What is required - Reproduce verbatim the stretch of the forum thread from "But the media" through "the domestic violence.".

Supplied text -
□ □ □ □

Ultimately there will be a small percentage of people who judge on race, sex, creed, colour, religion, sexuality and all that other unimportant stuff, but most are intelligent enough to base their opinions on personality and actions, its why Flloyd will never be loved and why Ronda has gone down in people's estimation, they're both just unpleasant people.

Also Liddell... your last post is dangerously close to excusing beating up your wife.


----------



## Liddellianenko (Oct 8, 2006)

edlavis88 said:


> This race arguement also misses the obvious point that rousey is probably one of the most hated people in combat sports (if not all of sports) at the moment! Last time I checked she's still the same white girl who Flloyd thinks is unfairly adored for her skin colour.
> 
> Ultimately there will be a small percentage of people who judge on race, sex, creed, colour, religion, sexuality and all that other unimportant stuff, but most are intelligent enough to base their opinions on personality and actions, its why Flloyd will never be loved and why Ronda has gone down in people's estimation, they're both just unpleasant people.
> 
> Also Liddell... your last post is dangerously close to excusing beating up your wife.


Sure they are both unpleasant people, this isn't a defence of Floyd by any means, I'm no fan. 

But the media did and still push Ronda (even after her complete destruction) as a female role model, the best female athlete, and (I kid you not) the most popular woman in the world. Whereas Floyd was pushed in the media as a bling-bling spoilt thug with some talent, even before the domestic violence.

Also you missed my edit:


> I'm not saying I support Floyd because it's never right to hit women except to save your life or something,


----------



## Leed (Jan 3, 2010)

Liddellianenko said:


> So humble in victory, my bad. The guy is a douche in preparation and a douche in victory, in every post fight press conference when he is supposedly being "humble".
> 
> He's not a wife-beater because he doesn't have a wife yet.
> 
> ...


How would you know what kind of a guy is Conor in his relationship? Obviously I don't know either, so I'm not arguing about it, but to use marriage as an argument? My parents have been together for 25+ years, they are not married, so fuk my dad, he's not a real family man right?

No one is even trying to convince you he isn't a dick or to like him, we are pointing out the obvious why some people like Conor and dislike Floyd.


----------



## Liddellianenko (Oct 8, 2006)

Leed said:


> How would you know what kind of a guy is Conor in his relationship? Obviously I don't know either, so I'm not arguing about it, but to use marriage as an argument? My parents have been together for 25+ years, they are not married, so fuk my dad, he's not a real family man right?
> 
> No one is even trying to convince you he isn't a dick or to like him, we are pointing out the obvious why some people like Conor and dislike Floyd.

□ □ □ □

Dataset -
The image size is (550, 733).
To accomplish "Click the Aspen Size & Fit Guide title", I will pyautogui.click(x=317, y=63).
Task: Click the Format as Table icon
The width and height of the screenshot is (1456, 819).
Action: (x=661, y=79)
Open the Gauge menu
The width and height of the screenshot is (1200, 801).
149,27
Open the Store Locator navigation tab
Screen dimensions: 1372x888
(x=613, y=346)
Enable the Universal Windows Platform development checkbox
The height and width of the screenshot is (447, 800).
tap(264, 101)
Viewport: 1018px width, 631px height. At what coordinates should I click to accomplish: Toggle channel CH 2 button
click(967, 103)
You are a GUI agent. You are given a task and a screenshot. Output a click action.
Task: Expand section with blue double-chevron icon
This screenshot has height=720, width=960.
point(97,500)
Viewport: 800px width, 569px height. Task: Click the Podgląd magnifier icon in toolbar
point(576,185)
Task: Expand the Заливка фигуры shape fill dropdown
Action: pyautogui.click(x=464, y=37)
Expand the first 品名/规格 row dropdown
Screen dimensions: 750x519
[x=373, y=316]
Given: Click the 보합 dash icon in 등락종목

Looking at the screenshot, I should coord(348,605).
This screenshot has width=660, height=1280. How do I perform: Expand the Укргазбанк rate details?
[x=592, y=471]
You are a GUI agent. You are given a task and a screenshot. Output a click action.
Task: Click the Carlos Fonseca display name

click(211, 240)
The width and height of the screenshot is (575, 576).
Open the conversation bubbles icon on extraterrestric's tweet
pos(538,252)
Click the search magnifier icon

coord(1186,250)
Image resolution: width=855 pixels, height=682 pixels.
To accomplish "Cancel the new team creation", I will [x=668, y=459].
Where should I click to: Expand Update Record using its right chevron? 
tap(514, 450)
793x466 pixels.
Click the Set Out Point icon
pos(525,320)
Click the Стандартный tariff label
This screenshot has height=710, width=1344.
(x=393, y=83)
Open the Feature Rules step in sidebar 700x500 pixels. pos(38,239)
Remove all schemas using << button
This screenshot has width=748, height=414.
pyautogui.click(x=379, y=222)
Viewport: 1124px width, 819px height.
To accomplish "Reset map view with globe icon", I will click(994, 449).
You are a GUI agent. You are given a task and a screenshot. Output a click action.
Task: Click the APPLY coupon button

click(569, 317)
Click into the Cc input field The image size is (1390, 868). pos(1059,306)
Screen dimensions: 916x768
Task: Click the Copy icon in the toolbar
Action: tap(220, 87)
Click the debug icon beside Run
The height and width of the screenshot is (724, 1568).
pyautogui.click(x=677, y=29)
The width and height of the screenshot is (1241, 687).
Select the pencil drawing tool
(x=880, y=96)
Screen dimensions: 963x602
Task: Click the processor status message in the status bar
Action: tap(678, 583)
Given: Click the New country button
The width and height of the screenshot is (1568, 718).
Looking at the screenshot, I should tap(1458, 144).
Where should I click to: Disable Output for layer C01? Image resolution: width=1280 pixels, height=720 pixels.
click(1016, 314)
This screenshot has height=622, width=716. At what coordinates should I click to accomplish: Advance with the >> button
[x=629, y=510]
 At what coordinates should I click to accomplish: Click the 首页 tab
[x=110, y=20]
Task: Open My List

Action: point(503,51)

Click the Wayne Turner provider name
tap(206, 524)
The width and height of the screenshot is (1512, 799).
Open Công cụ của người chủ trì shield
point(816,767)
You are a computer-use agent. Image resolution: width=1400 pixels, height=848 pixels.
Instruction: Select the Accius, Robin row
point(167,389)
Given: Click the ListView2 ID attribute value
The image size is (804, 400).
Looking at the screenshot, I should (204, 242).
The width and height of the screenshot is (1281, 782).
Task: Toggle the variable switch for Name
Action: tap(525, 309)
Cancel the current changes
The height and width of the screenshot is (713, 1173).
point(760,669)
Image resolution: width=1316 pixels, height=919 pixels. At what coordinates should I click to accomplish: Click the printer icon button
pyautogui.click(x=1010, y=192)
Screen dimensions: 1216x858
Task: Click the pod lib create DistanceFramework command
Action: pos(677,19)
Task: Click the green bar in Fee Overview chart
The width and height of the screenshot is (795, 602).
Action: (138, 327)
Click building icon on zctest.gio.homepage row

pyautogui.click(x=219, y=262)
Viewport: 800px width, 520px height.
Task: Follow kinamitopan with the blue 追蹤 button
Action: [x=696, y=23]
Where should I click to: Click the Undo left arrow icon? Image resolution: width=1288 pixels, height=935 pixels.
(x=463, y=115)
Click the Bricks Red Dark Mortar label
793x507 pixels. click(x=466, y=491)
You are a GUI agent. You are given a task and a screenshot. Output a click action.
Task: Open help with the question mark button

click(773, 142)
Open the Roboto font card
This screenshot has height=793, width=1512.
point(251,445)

□ □ □ □

Solution for this problem -
But the media did and still push Ronda (even after her complete destruction) as a female role model, the best female athlete, and (I kid you not) the most popular woman in the world. Whereas Floyd was pushed in the media as a bling-bling spoilt thug with some talent, even before the domestic violence.